So this is the “one shoe for all” Jordan.
Well, it can be. You can also look at  the new shoe from a training perspective as well. If you’re going to be practicing for 3 hours, maybe you don’t want to beat up your feet. Maybe you want to use one midsole for practice, and then for game day, when you’re really counting on responsive cushioning, you can switch it out.

This has been tried before, with limited success, by different brands. How does modularity fit into the Jordan line?
I think this is something we’ve been trying to do for years, quite honestly, but now we’re finally at a point where we have the technology to do it the right way. We have foams and 3-D modeling capabilities to really get after it, and allow us to take modularity to the next level. Our process now, and our digital molding technologies, are enablers for us to finally do this. Could you say these are like other Jordan products or other industry modular/replaceable shoes? Maybe, but this is the first product where you can take the entire midsole out and switch it up, essentially giving you a completely new shoe.

How do you go about creating a shoe from the ground up?
When we started the project, the shoes came back extremely wide, and extremely heavy, and during the early prototyping, Jordan Brand would have had a hard time calling this a performance product. Sure the shoes were modular, but they weren’t anything that you could call a performance shoe. But that was the challenge: we tried to take two ends of the spectrum and slam them together, trying to come up with a better solution than anyone had before us.

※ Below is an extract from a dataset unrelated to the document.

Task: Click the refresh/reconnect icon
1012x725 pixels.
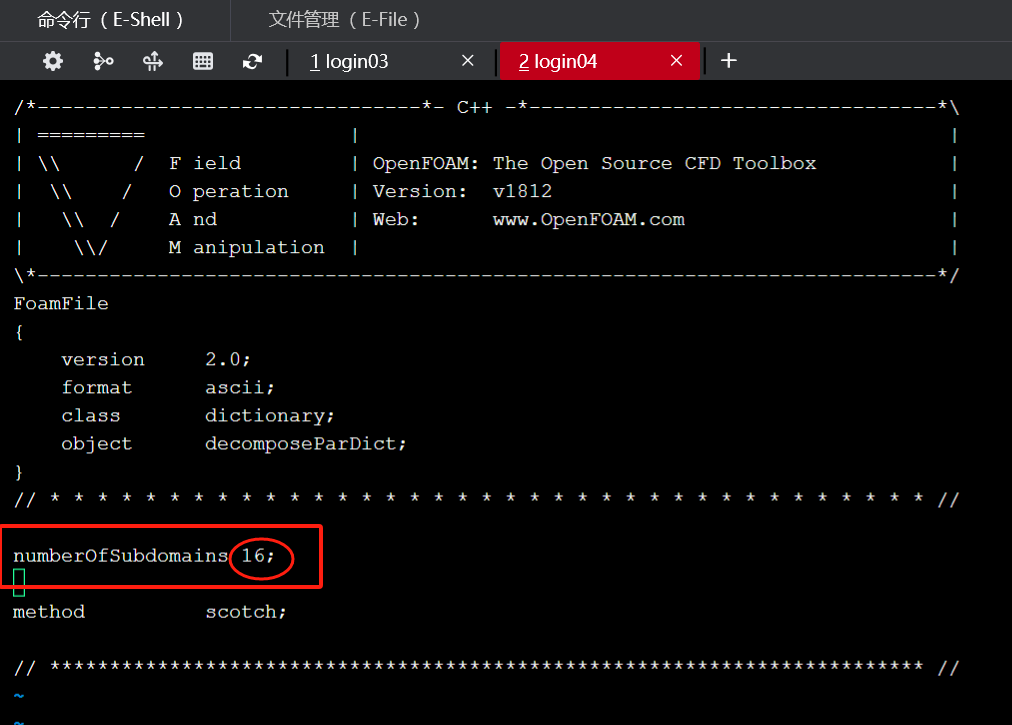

The original prototypes were huge and looked like a panel on the foot. It took iteration after iteration to get them to really turn into shoes and to get it to form to the foot without changing the fit properties. We needed the shoe to still fit like a regular Jordan shoe, but we needed to allow users to be able to take the midsole out. On a regular shoe, you’d take the upper, slide it over the midsole, and secure it. But here there is a lot more engineering and surfacing going on.

Like what?
We needed to make sure the midsole fit tight in the shoe—you can’t have pieces sliding around in there, so the measurements have to be very exact, a very tight press fit. In the first three or four iterations, we couldn’t get to a stable product because the parts aren’t glued together—they’re loose. So the challenge was to get the parts to fit tightly and to provide stability when they’re not attached to each other.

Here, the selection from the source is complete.